Consider this. A Whois query about the domain Clintonemail.com, which Clinton apparently used while she was U.S. Secretary of State, returns the information that its registrar is a Florida company called Perfect Privacy. On its website, it tells potential clients that if they register a domain in their own name, they "become vulnerable to spammers, scammers, and other Internet predators who can target you for solicitation, fraud, identity theft... or worse." The firm claims to "eliminate these risks by ensuring that your personal information stays private."
That clearly hasn't worked in Clinton's case. The Associated Press claims to have traced Clintonemail.com -- a domain that's been known to the public since 2013 -- "to a mysterious identity, Eric Hoteham," who "was listed as the customer at Clinton's $1.7 million home on Old House Lane in Chappaqua in records registering the Internet address for her email server since August 2010." I'm not sure which records they're referring to, but the inquisitive reporters apparently broke through the first privacy barrier protecting the Clintonemail domain.
The same goes for the actual e-mail messages that passed through the server apparently located in the Clinton home. I agree with Barton Gellman, The Washington Post's point man on the Snowden revelations, who tweeted today:
Anyone looking for instructions on setting up and running one's own email server will find no shortage of them on the Web. They come complete with important warnings. "Writing this tutorial has demonstrated to me that securing the bulk of your email from government snooping beyond the per-message level is a task whose complexity far exceeds the capability of the average person, perhaps even the average technologist," tech consultant Jeff Reifman wrote on his blog.

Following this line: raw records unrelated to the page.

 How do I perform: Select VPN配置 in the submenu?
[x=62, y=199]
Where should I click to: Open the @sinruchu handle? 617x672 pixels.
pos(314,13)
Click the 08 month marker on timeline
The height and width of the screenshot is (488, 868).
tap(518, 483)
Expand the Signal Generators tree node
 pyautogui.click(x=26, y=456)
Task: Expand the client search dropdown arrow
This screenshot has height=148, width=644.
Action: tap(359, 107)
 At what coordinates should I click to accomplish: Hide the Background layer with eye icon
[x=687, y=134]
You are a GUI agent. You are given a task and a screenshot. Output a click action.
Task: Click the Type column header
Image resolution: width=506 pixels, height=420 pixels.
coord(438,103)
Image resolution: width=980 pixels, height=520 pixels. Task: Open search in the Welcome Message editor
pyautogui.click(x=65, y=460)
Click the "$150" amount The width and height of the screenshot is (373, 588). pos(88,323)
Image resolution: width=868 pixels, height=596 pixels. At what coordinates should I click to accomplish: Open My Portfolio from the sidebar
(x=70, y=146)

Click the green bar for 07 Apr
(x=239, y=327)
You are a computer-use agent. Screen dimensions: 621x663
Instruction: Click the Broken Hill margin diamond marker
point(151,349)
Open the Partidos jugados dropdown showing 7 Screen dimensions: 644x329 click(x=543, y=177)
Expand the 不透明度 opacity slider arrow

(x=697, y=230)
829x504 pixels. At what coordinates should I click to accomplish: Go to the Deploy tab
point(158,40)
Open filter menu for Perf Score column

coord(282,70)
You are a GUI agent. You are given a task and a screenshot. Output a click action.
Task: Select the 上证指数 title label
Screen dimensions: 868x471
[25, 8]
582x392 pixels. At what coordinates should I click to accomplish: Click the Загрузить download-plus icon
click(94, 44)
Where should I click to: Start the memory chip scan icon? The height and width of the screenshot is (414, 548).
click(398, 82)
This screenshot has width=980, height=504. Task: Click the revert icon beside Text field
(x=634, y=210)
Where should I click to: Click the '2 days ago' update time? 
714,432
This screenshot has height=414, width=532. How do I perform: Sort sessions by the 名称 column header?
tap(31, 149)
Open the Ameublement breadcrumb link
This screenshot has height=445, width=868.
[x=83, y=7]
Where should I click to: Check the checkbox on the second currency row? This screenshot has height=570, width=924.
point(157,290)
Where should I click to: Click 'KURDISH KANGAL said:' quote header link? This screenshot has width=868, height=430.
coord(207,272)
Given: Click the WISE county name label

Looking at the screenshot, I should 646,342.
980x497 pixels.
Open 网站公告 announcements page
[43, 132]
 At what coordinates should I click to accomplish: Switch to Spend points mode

The biggest problem with running your own servers, as Lee Hutchinson recently pointed out on Ars Technica, is that "you are responsible for the care and feeding of your system. This is not an impossible task -- it's not even really difficult -- but it is non-trivial and never-ending. Applying critical updates is your responsibility. When do critical updates come out? That's your responsibility to keep track of, too." Not trusting government information technology experts to do this and hiring your own is a risky move for a public official, not because government employees are better at Internet security -- far from it -- but because it means assuming full responsibility for preventing a hack.
Besides, running one's own e-mail only keeps your messages out of the unspecific dragnets typically run by the National Security Agency and other intelligence services. Even if the private consultant working on the server is diligent and does everything right, he or she can't always stop direct surveillance. When a server is monitored -- whether by spies or malicious hackers -- everything that moves over that connection, including email, can be skimmed. Encryption helps, but it is not a panacea -- a lot depends on how interested the hackers are.
Going the private e-mail server route held no advantages for Clinton unless her only goal was to keep certain e-mails away from prying government eyes. That is a natural enough desire, but in the case of a major public figure, it will raise questions about the content of those e-mails, as is already happening now.
If privacy was Clinton's goal, she should not have used email at all for anything but official communication. That's not a completely outlandish suggestion: Clinton's predecessor, Condoleezza Rice, did exactly that. Nobody is entitled to the benefits of technology. Sometimes one's highly public role makes life less convenient than it is for mere mortals. People with political aspirations as far-reaching as Clinton should understand they have to make a trade-off.